**EJERCICIO BREVE A**
Responde estas preguntas sobre el texto acerca del Papado:
(i) ¿Qué máxima aceptan los unitarios?
(ii) ¿Qué nunca dijo Mazzini que pensara hacer?
(iii) ¿En qué caso podría crearse una situación amenazadora para la Iglesia?
**EJERCICIO BREVE B**
Cita del texto sobre el Papado el pasaje que empieza con "El Papado y las" y llega hasta "de la federación?".

**TEXTO EXTRAÍDO**
/---
El Papado y las sectas religiosas

¿Habré de repetir lo que he escrito en otra parte a propósito del Papado y del poder temporal, es decir, que esta cuestión, convertida en piedra sillar del sistema unitario, ni siquiera existe en el de la federación?

Partamos, de un principio. La Italia regenerada admitirá, supongo, la libertad de culto haciendo excepción, por supuesto, del sometimiento del clero a las leyes del Estado. La Iglesia libre en el Estado libre es una máxima aceptada por los unitarios; llevado por sus más grandes cóleras contra el Papado, Mazzini jamás dijo que pensara proscribir el cristianismo, por consiguiente, razono sobre la base de un dato adquirido, el de la libertad religiosa. Ahora bien, independientemente de cómo se organice en Italia la existencia del clero: que haya un Concordato o que no lo haya; que los curas viven del presupuesto o de la aportación de los fieles, o que conserven sus propiedades inmobiliarias, ello poco importa; continuarán disfrutando como todos los ciudadanos, de sus derechos civiles Y Políticos. Sólo en el caso de que el pueblo italiano se declarase en masa deísta o ateo, podría crearse una situación amenazadora para, la Iglesia. Pero nadie en Italia, como, por otra parte, nadie en Francia, piensa en esto.
\---
**SEGMENTO DE DATOS**
/---
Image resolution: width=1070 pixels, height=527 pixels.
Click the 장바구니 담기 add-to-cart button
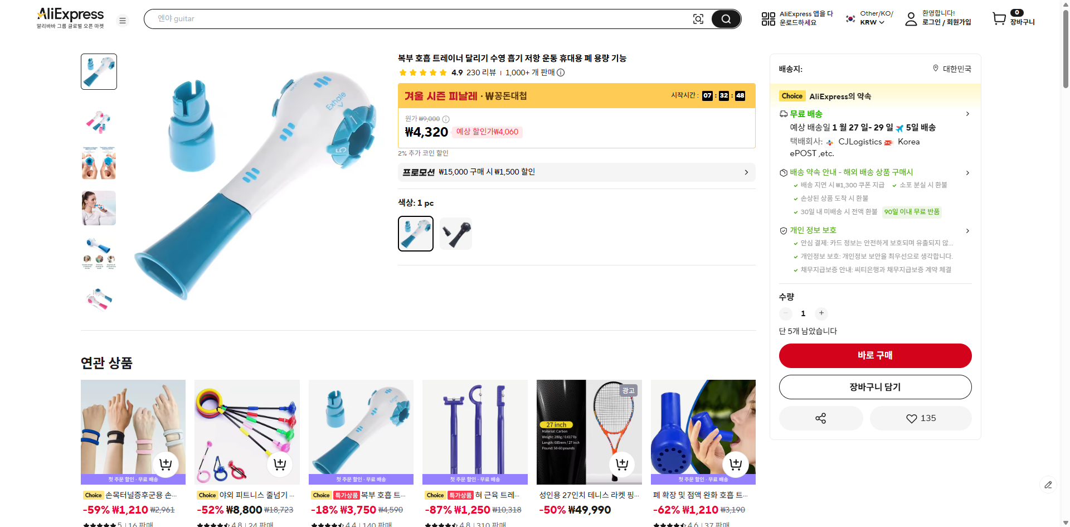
\---
**RESULTADO DE LA TAREA A**
(i) La Iglesia libre en el Estado libre.
(ii) Proscribir el cristianismo.
(iii) En el caso de que el pueblo italiano se declarase en masa deísta o ateo.

**RESULTADO DE LA TAREA B**
El Papado y las sectas religiosas

¿Habré de repetir lo que he escrito en otra parte a propósito del Papado y del poder temporal, es decir, que esta cuestión, convertida en piedra sillar del sistema unitario, ni siquiera existe en el de la federación?